Exercise prompt:
Rewrite the lines from the one holding "Click the home icon beside 日志管理" through the one holding "pyautogui.click(x=93, y=292)", inclusive, putting "house icon" in place of "home icon" and changing nothing else. Leave out the pictures.

Excerpted data:
BEGIN
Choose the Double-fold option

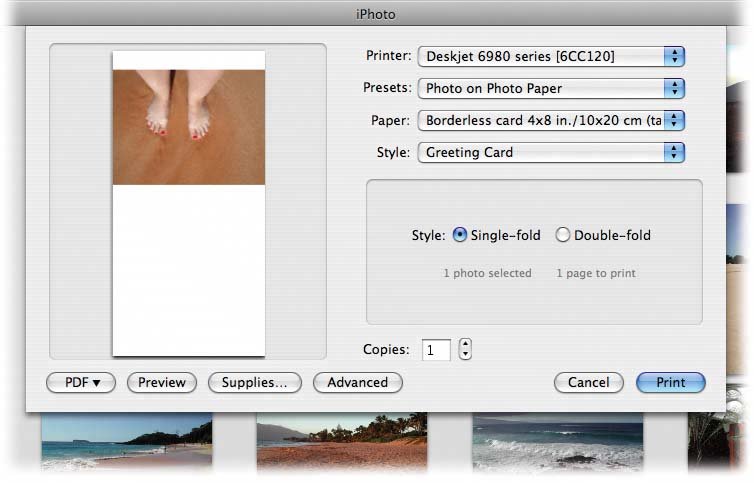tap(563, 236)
END
BEGIN
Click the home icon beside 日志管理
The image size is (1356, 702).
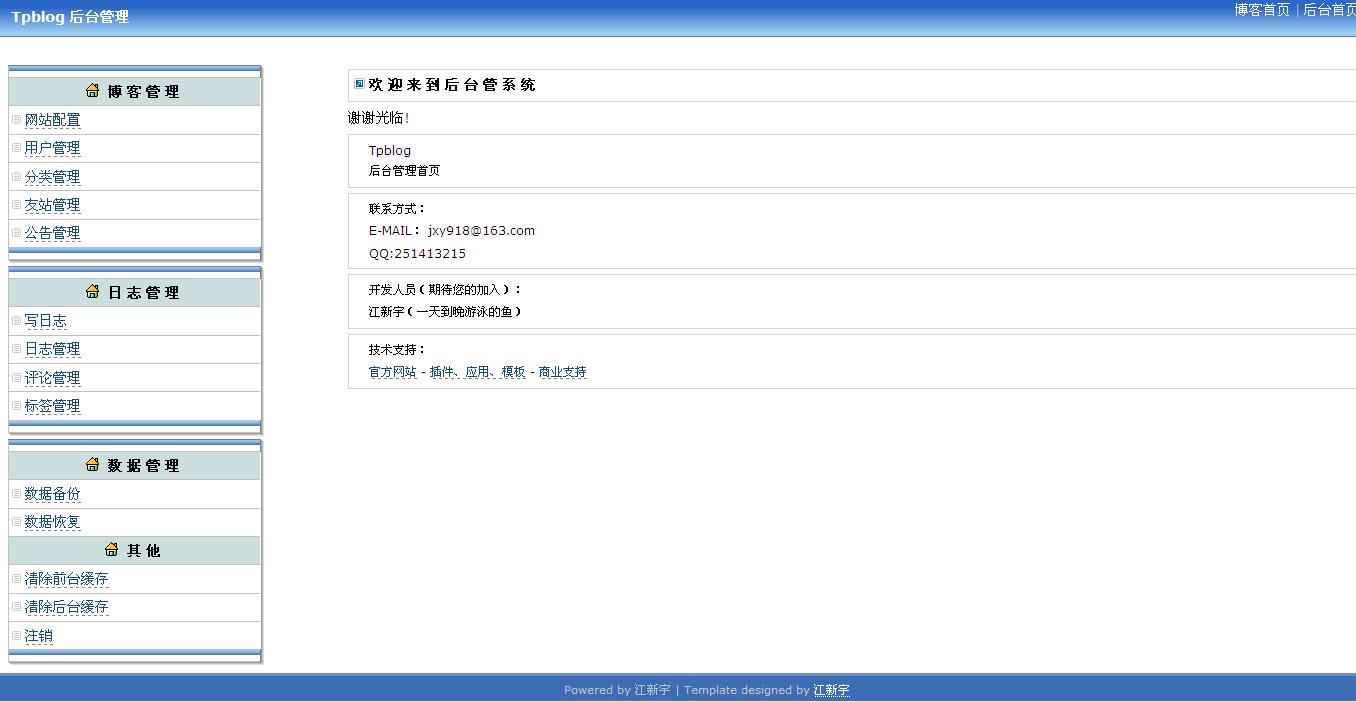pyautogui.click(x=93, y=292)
END
BEGIN
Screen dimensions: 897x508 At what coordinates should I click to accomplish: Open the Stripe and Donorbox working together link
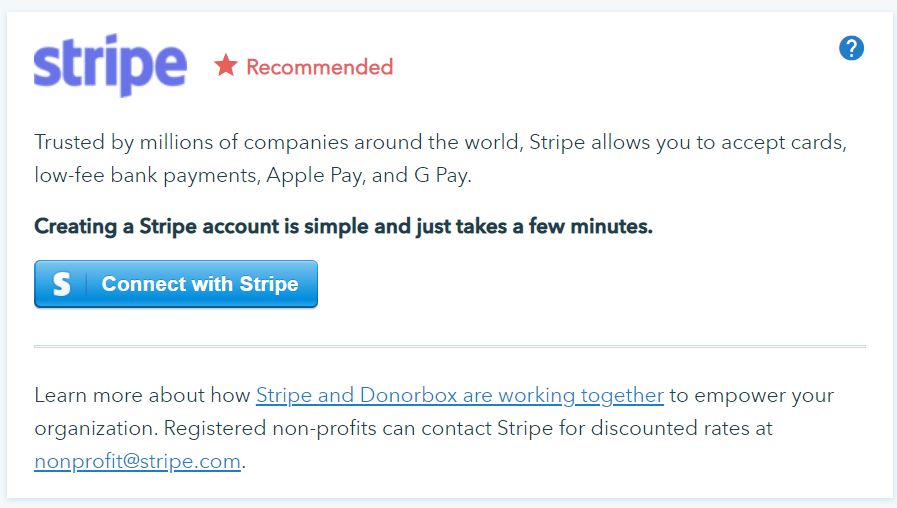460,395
END
Final answer:
Click the house icon beside 日志管理
The image size is (1356, 702).
pyautogui.click(x=93, y=292)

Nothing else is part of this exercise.